**TO DO:**
Word for word, output the data that follows.

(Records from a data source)
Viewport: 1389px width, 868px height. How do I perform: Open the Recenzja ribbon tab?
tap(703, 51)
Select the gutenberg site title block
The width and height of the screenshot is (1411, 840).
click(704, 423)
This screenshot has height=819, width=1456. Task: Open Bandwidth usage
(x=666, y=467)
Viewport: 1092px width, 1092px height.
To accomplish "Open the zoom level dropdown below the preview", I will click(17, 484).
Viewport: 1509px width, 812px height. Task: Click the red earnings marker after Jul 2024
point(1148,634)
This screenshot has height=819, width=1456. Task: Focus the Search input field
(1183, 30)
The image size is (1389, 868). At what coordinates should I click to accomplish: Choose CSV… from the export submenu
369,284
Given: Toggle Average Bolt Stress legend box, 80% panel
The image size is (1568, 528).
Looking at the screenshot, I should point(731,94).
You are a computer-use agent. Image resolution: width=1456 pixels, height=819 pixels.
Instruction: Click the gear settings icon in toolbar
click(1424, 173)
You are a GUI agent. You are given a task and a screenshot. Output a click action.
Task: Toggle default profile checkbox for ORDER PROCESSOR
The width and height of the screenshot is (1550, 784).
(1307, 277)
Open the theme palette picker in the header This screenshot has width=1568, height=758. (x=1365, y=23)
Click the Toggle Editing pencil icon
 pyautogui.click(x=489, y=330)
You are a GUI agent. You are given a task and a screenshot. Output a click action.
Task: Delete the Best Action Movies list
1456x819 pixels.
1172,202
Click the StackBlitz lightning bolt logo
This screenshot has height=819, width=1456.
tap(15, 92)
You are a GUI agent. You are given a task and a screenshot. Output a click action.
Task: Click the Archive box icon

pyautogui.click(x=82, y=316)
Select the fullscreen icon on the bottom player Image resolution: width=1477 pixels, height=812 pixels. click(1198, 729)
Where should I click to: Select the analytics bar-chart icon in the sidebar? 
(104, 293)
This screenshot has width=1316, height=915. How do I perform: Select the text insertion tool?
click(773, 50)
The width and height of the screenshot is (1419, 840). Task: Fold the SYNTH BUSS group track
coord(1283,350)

**SOLUTION TO THIS TASK:**
Viewport: 1389px width, 868px height. How do I perform: Open the Recenzja ribbon tab?
tap(703, 51)
Select the gutenberg site title block
The width and height of the screenshot is (1411, 840).
click(704, 423)
This screenshot has height=819, width=1456. Task: Open Bandwidth usage
(x=666, y=467)
Viewport: 1092px width, 1092px height.
To accomplish "Open the zoom level dropdown below the preview", I will click(17, 484).
Viewport: 1509px width, 812px height. Task: Click the red earnings marker after Jul 2024
point(1148,634)
This screenshot has height=819, width=1456. Task: Focus the Search input field
(1183, 30)
The image size is (1389, 868). At what coordinates should I click to accomplish: Choose CSV… from the export submenu
369,284
Given: Toggle Average Bolt Stress legend box, 80% panel
The image size is (1568, 528).
Looking at the screenshot, I should point(731,94).
You are a computer-use agent. Image resolution: width=1456 pixels, height=819 pixels.
Instruction: Click the gear settings icon in toolbar
click(1424, 173)
You are a GUI agent. You are given a task and a screenshot. Output a click action.
Task: Toggle default profile checkbox for ORDER PROCESSOR
The width and height of the screenshot is (1550, 784).
(1307, 277)
Open the theme palette picker in the header This screenshot has width=1568, height=758. (x=1365, y=23)
Click the Toggle Editing pencil icon
 pyautogui.click(x=489, y=330)
You are a GUI agent. You are given a task and a screenshot. Output a click action.
Task: Delete the Best Action Movies list
1456x819 pixels.
1172,202
Click the StackBlitz lightning bolt logo
This screenshot has height=819, width=1456.
tap(15, 92)
You are a GUI agent. You are given a task and a screenshot. Output a click action.
Task: Click the Archive box icon

pyautogui.click(x=82, y=316)
Select the fullscreen icon on the bottom player Image resolution: width=1477 pixels, height=812 pixels. click(1198, 729)
Where should I click to: Select the analytics bar-chart icon in the sidebar? 
(104, 293)
This screenshot has width=1316, height=915. How do I perform: Select the text insertion tool?
click(773, 50)
The width and height of the screenshot is (1419, 840). Task: Fold the SYNTH BUSS group track
coord(1283,350)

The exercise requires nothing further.